Last Wednesday, the Black Liberation Collective held their first event for the academic 2016/17 year, titled Welcome Black. The event welcomed black students to the University of Toronto community, and invited them into the BLC. Discussions revolving around what it means to be black at U of T took place, with attendees detailing their personal experiences with anti-blackness and anti-black racism at the three campuses. There were also competitions and games, such as Black Family Feud.

The BLC is a loose collective of black students, from all three U of T campuses. These students come together to work on issues of systemic anti-black racism within and outside the institution. They also work on how to deal with anti-blackness at the university, and encourage black students to enrich their experience at U of T.

The Medium spoke to Hashim Yusuf, a committee member of the BLC and third-year criminology student, to learn more about the collective.

The BLC was formed when a few students came together to host an event called Being Black at U of T. The purpose of this event was for students to come together and talk about what it means to be black at U of T, and the challenges they face.

But when this event occurred, a lot of students attended from all three campuses, and several interesting and thought-provoking topics were brought up. As a result of that event, the BLC was formed.

Apart from the Being Black at U of T event, the BLC also holds town hall meetings, works on the demands they give to the university, and engages in other activities to eradicate anti-blackness and racism at the University of Toronto.

One of the BLC’s beliefs is that black students have the right to receive an education without having to deal with any anti-blackness or racism. This is a right they believe black students are not given, and as a result, they feel that the current education system is an unfair system. The BLC has come together to change this.

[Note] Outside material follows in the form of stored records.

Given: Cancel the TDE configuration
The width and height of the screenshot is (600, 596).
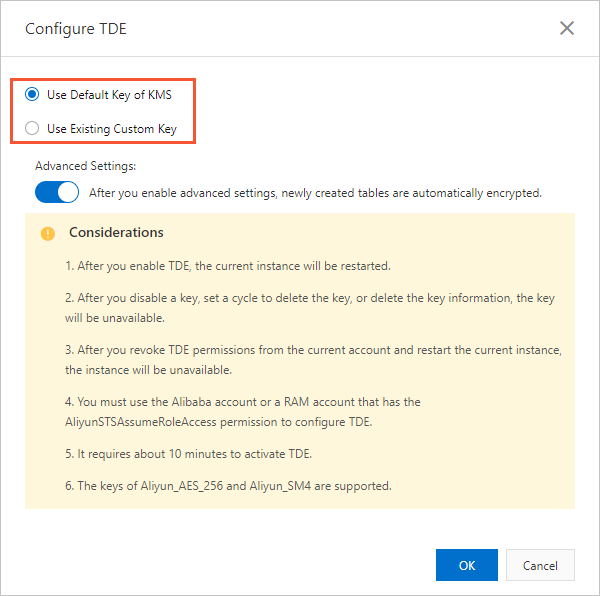Looking at the screenshot, I should [x=540, y=565].

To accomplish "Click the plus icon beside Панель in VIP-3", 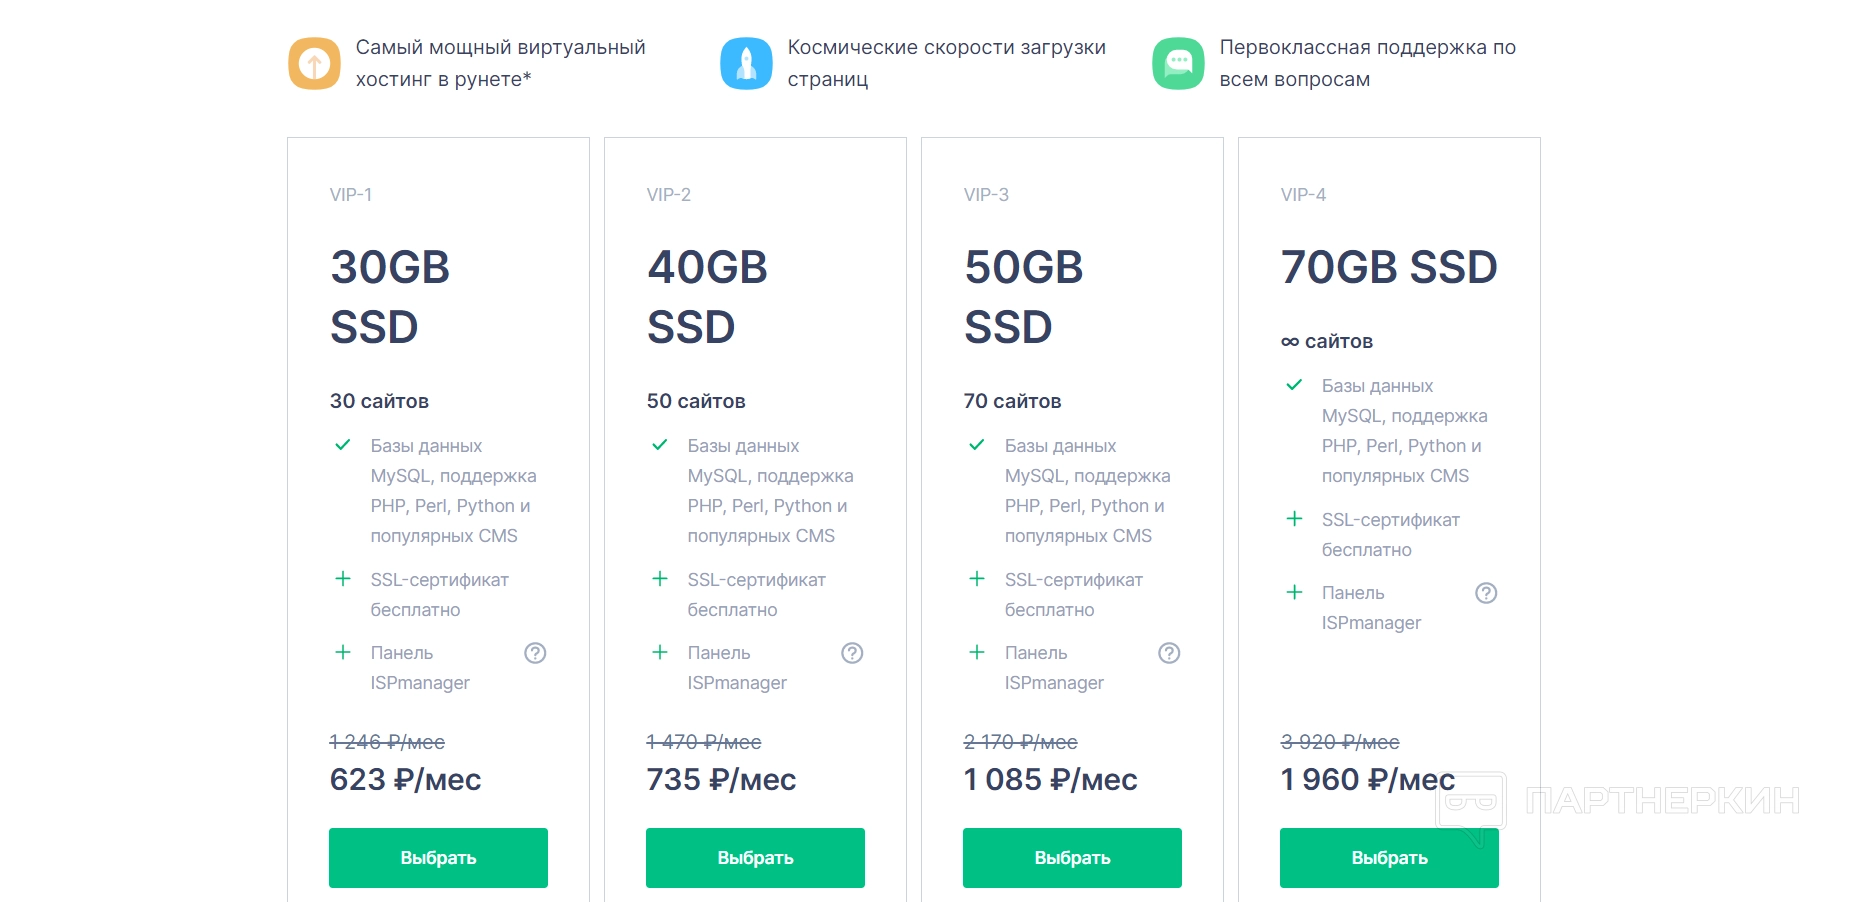I will [x=977, y=653].
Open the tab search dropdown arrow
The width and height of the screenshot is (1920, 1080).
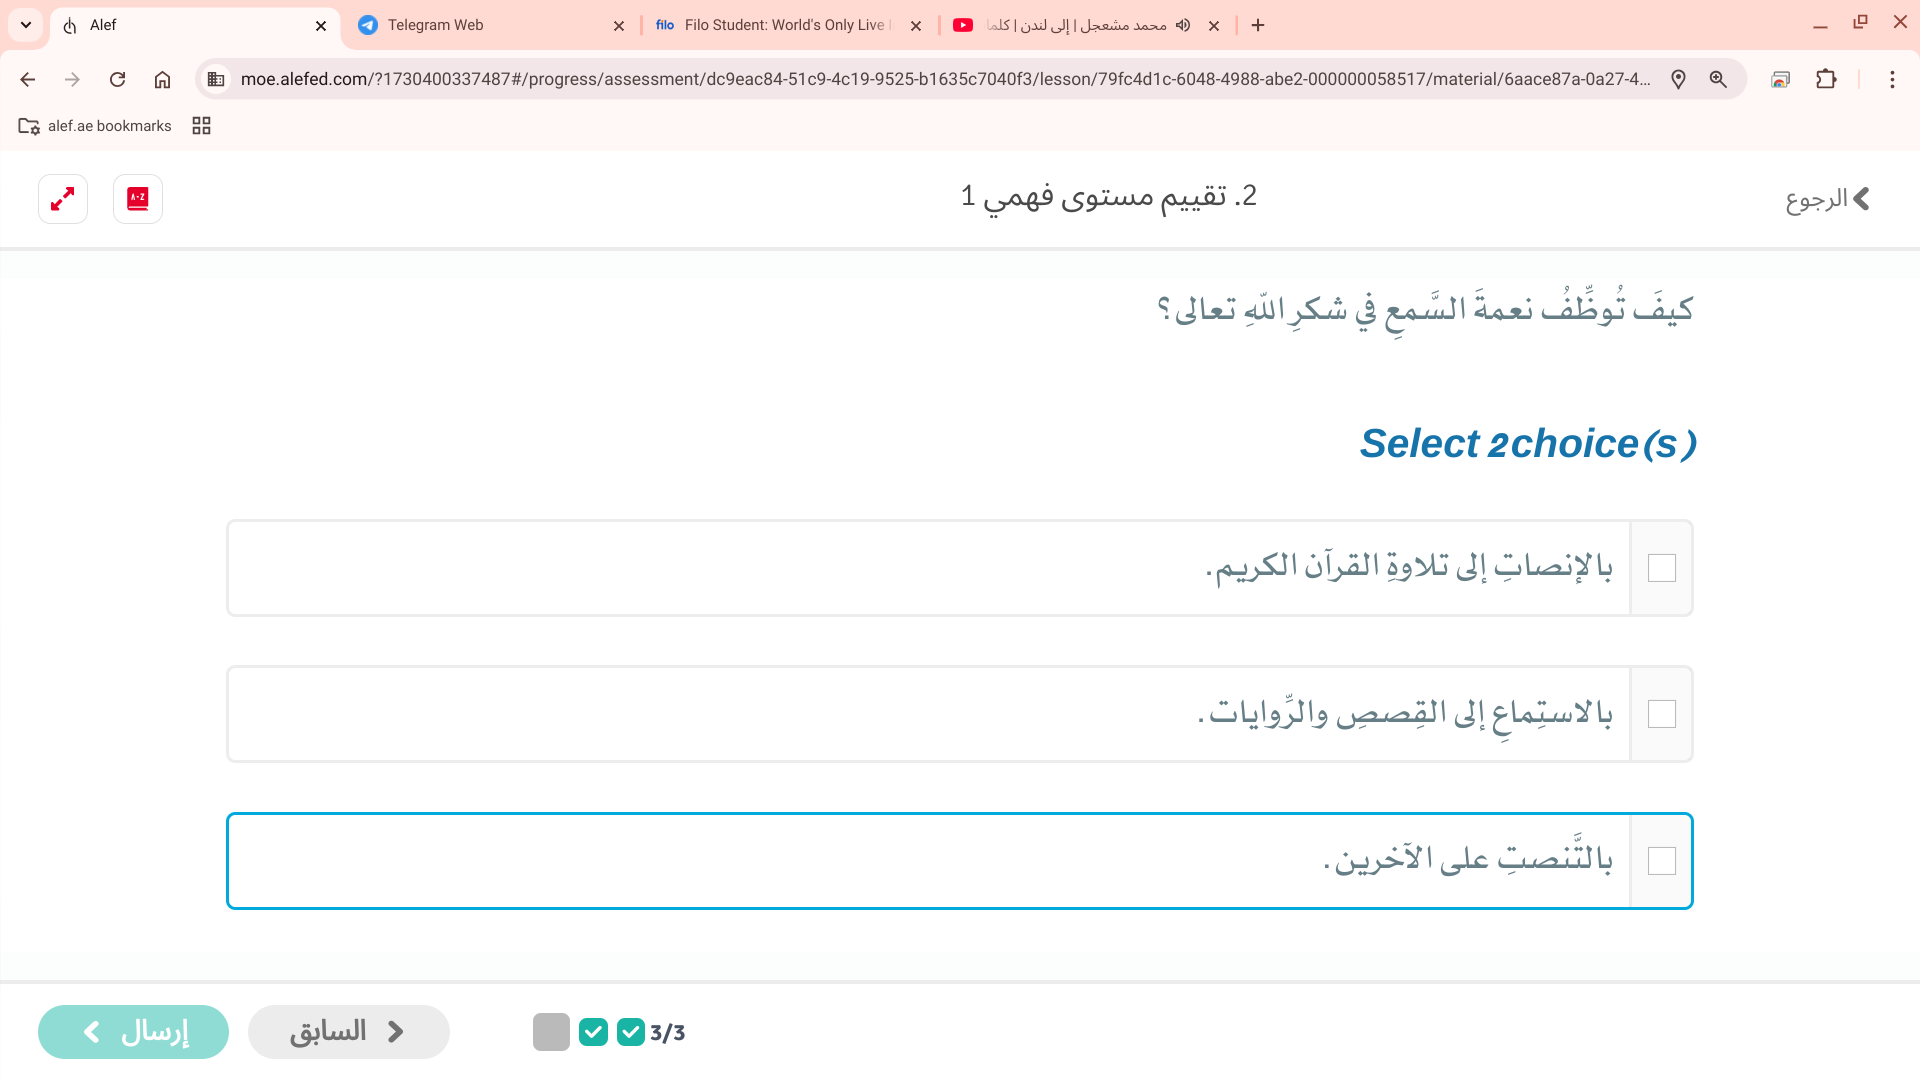[x=26, y=25]
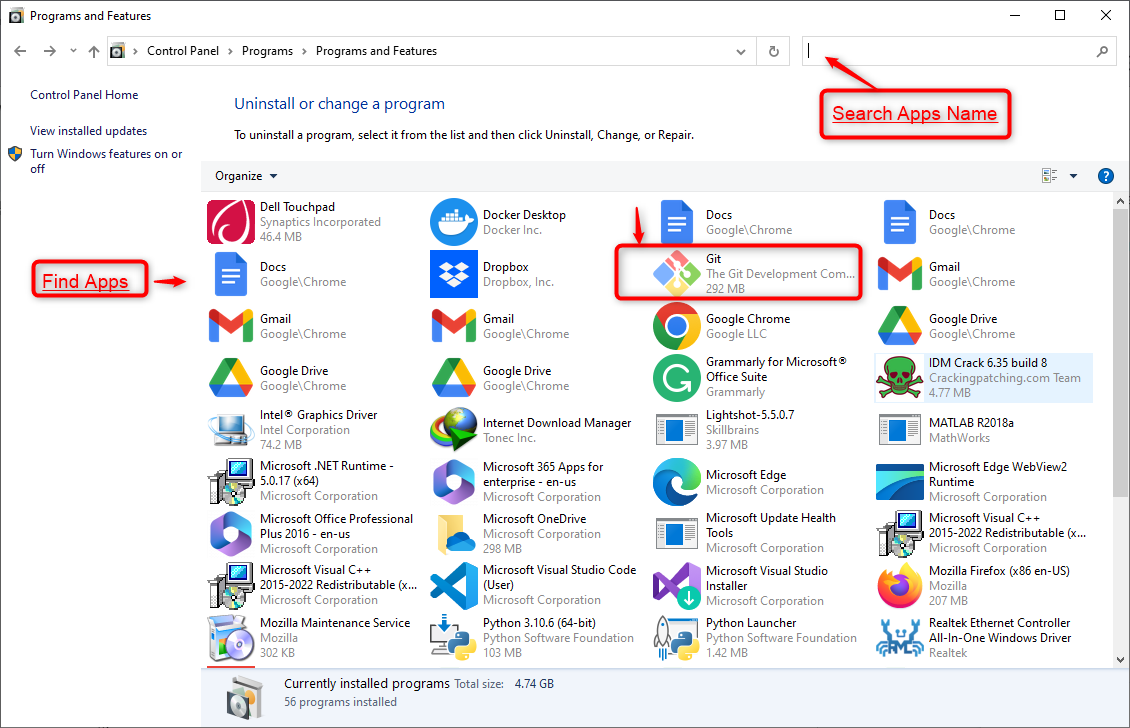Click the blue help question mark icon
This screenshot has width=1130, height=728.
(1105, 176)
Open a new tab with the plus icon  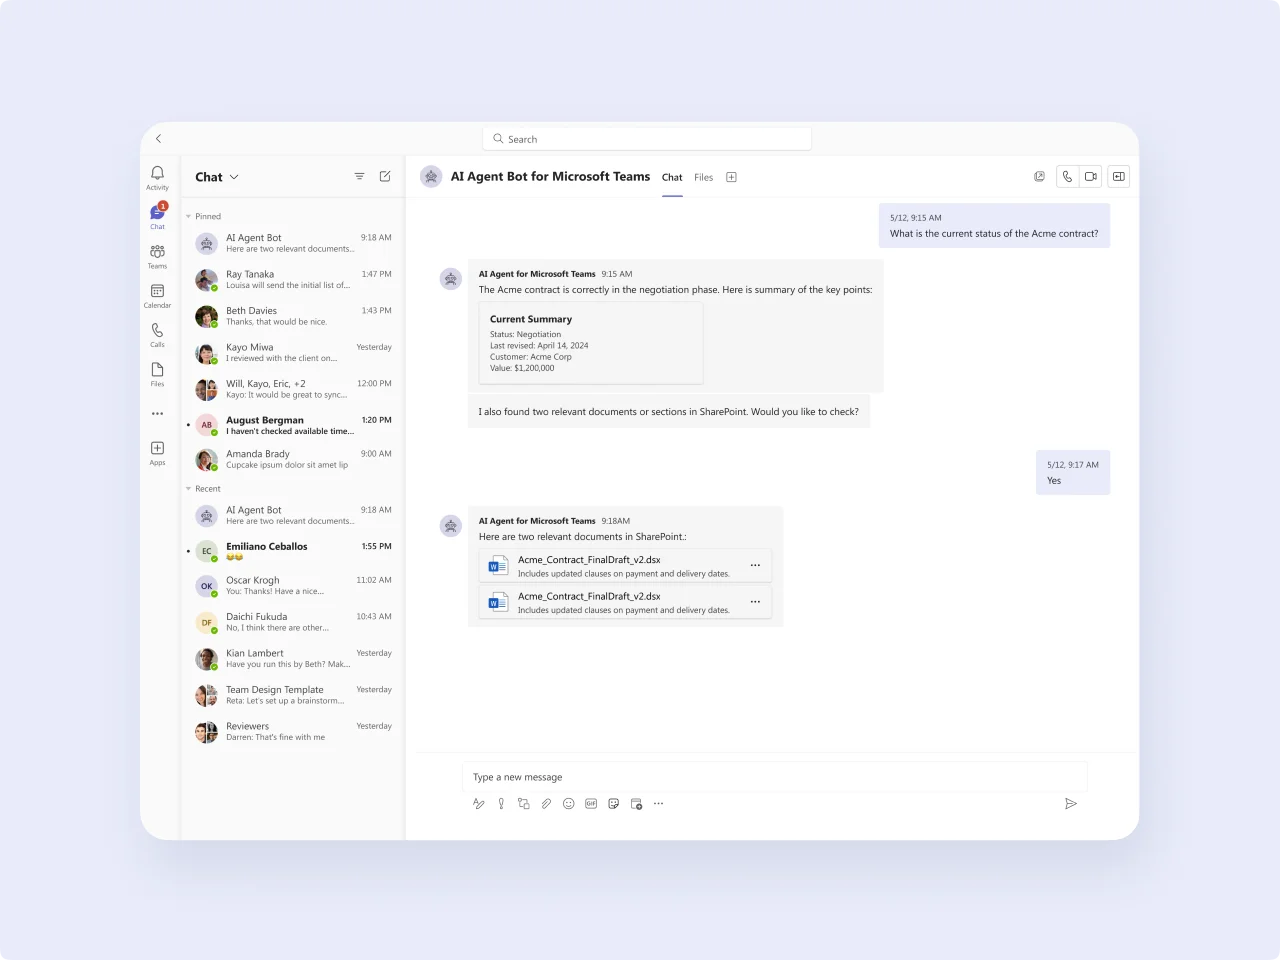[x=731, y=177]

The BLC’s aims for this year are to develop the nine demands they have for the university. According to Yusuf, the BLC believes that if these demands are implemented, they will eliminate anti-blackness and racism from the university.

One of the demands is to increase the funding provided to the Transitional Year Programme. This program was envisioned by the black community of the St. George campus a few decades ago. It is a year-long bridging program that supports students who may not have done well in high school when they transferred to U of T. The program is equity-focused, and aims to support students who may find the transition to university difficult.

However, according to Yusuf, the funding for the program has been reduced repeatedly each year. The program is run out of a building, located at 123 St. George Street, in the corner of campus, with a broken elevator, and is inaccessible to students.

Another one of the BLC’s demands is for the university to introduce an independent African and Caribbean studies department.

The BLC feels this is important because, as of now, courses on African and Caribbean history are mostly taught by white professors. They would prefer these courses be taught by black professors who have a history with these issues.

According to the U of T BLC chapter’s website, other demands include addressing the lower proportion of black students, especially in professional and graduate programs, establishing mandatory equity training for U of T members (including faculty, students and administration), increasing the number of funding opportunities available for black students, and providing free education at U of T for black and indigenous students.

According to Yusuf, the BLC doesn’t have any executives this year, because it’s not an official organization. However, the BLC is run by a student committee made up of students from all three campuses.